En esa oportunidad, Romero leyó también en el púlpito un informe de Amnistía Internacional indicando que “a pesar de que el gobierno lo negó” el organismo “ratificó hoy que en El Salvador se violan los derechos humanos a extremos que no se han dado en otros países”. Y agregó que “el vocero de Amnistía dijo que los cadáveres de las víctimas aparecen con los dedos pulgares amarrados a la espalda” y que “también aplicaron a los cadáveres líquidos corrosivos para evitar la identificación de las víctimas por parte de los familiares y para obstaculizar las denuncias de tipo internacional”.
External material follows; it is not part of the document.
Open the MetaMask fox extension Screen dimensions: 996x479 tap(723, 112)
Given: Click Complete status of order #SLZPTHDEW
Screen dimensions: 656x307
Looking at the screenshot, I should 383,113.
Las homilías de Romero se extendían durante horas cada domingo, ocasión en la que el arzobispo pasaba revista a la realidad nacional e internacional y hacía llamamientos a la paz. La asistencia crecía cada semana y superaba largamente la habitual feligresía católica. Después de registrar los datos del asesinato de más de 200 personas en una semana, el domingo 23 de marzo Romero denunció que la intención del gobierno “es decapitar la organización del pueblo y estorbar el proceso que el pueblo quiere”. Pero advirtió que “sin las raíces en el pueblo ningún gobierno puede tener eficacia, mucho menos cuando quiere implantarnos a fuerza de sangre y dolor”.
Y dirigiéndose a los militares pronunció las frases que, según muchos, fueron el detonante de su asesinato. “Yo quiero hacer un llamamiento especial a los hombres del ejército, en concreto a las bases de la Guardia Nacional, de la policía, de los cuarteles”, comenzó diciendo. “Hermanos, son de nuestro mismo pueblo, matan a sus mismos hermanos campesinos y ante una orden de matar que dé un hombre, debe prevalecer la ley de Dios que dice: no matar... Ningún soldado está obligado a obedecer una orden contra la ley de Dios... Una ley inmoral, nadie tiene que cumplirla... Ya es tiempo de que recuperen su conciencia y de que obedezcan antes a su conciencia que a la orden del pecado”. Y alzando la voz, casi a los gritos, reclamó: “En nombre de Dios, pues, y en nombre de este sufrido pueblo cuyos lamentos suben hasta el cielo cada día más tumultuosos, les suplico, les ruego, les ordeno en nombre de Dios: ¡cese la represión!”.
Al día siguiente Oscar Romero fue asesinado de un certero balazo en el corazón mientras pronunciaba su último sermón. La muerte nunca fue aclarada por la Justicia, pero todos las pruebas apuntan a que fue ejecutada por un escuadrón paramilitar a las órdenes del mayor Roberto D’Aubuisson, quien posteriormente fuera uno de los fundadores del ultraderechista partido Alianza Republicana Nacionalista (Arena).